There is nothing you can do with malloc that you can't do with new (though the converse doesn't hold). However if you've already allocated the memory in separate blocks, you will have to allocate new (contiguous) memory in order to get a connected block (with either malloc or new). The code you show allocates m non-contiguous n-sized blocks. To get an array with contiguous memory from this, you would need
int MN = m*n;
B = new double[MN];
for (int i=0; i<MN; ++i)
B[i] = A[ i/N ] [ i%N ];
Ok, if the task is to maintain a single block of memory, but keep [][] way of addressing it, I'd try a few tricks with classes. The first one is an inside proxy:
class CoordProxy
{
private:
int coordX;
int arrayWidth;
int * dataArray;
public:
CoordProxy(int * newArray, int newArrayWidth, int newCoordX)
{
coordX = newCoordX;
arrayWidth = newArrayWidth;
dataArray = newArray;
}
int & operator [](int newCoordY)
{
return (dataArray[newCoordY * arrayWidth + coordX]);
}
};
class CoordsWrapper
{
private:
int * dataArray;
int width;
int height;
public:
CoordsWrapper(int * newArray, int newWidth, int newHeight)
{
dataArray = newArray;
width = newWidth;
height = newHeight;
}
CoordProxy operator[] (int coordX)
{
return CoordProxy(dataArray, width, coordX);
}
};
int main(int argc, char * argv[])
{
int * a = new int[4 * 4];
ZeroMemory(a, 4 * 4 * sizeof(int));
CoordsWrapper w(a, 4, 4);
w[0][0] = 10;
w[0][1] = 20;
w[3][3] = 30;
std::for_each(&a[0], &a[4 * 4], [](int x) { printf("%d ", x); });
delete[] a;
}
Note, that this is not time-efficient, but extremely memory efficient: uses 4 ints and 2 pointers more than original class.
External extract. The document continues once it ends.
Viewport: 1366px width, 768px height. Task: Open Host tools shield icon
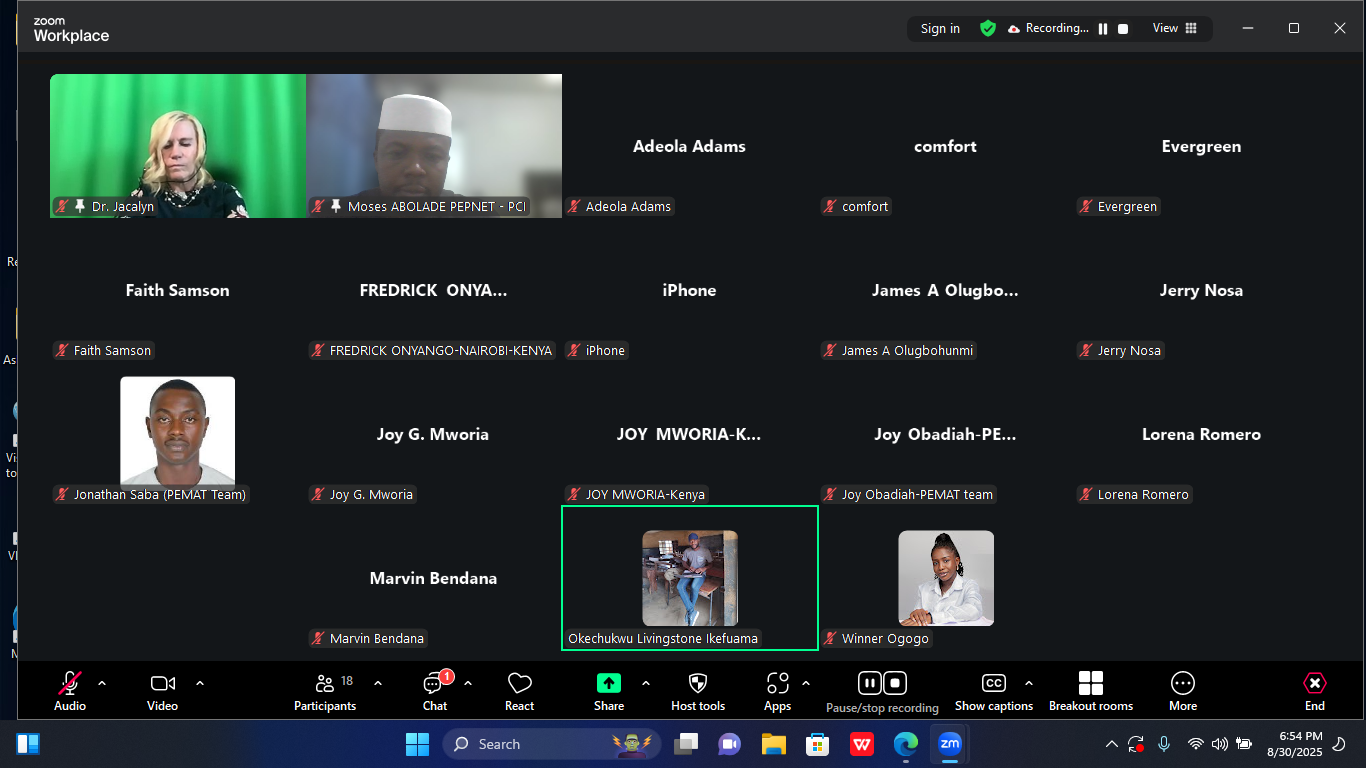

There's even nicer and a lot faster solution, but you would have to resign from [][] notation in favor of (,) notation:
class CoordsWrapper2
{
private:
int * data;
int width;
int height;
public:
CoordsWrapper2(int * newData, int newWidth, int newHeight)
{
data = newData;
width = newWidth;
height = newHeight;
}
inline int & Data(int x, int y)
{
return data[y * width + x];
}
};
int main(int argc, char * argv[])
{
int * a = new int[4 * 4];
ZeroMemory(a, 4 * 4 * sizeof(int));
CoordsWrapper2 w(a, 4, 4);
w.Data(0, 0) = 10;
w.Data(0, 1) = 20;
w.Data(3, 3) = 30;
std::for_each(&a[0], &a[4 * 4], [](int x) { printf("%d ", x); });
delete[] a;
}
Note the inline directive. It suggests the compiler to replace the method call for actual source code, which make it a little faster. This solution is even more memory efficient and a either a tiny bit less or equally time efficient as classic indexing.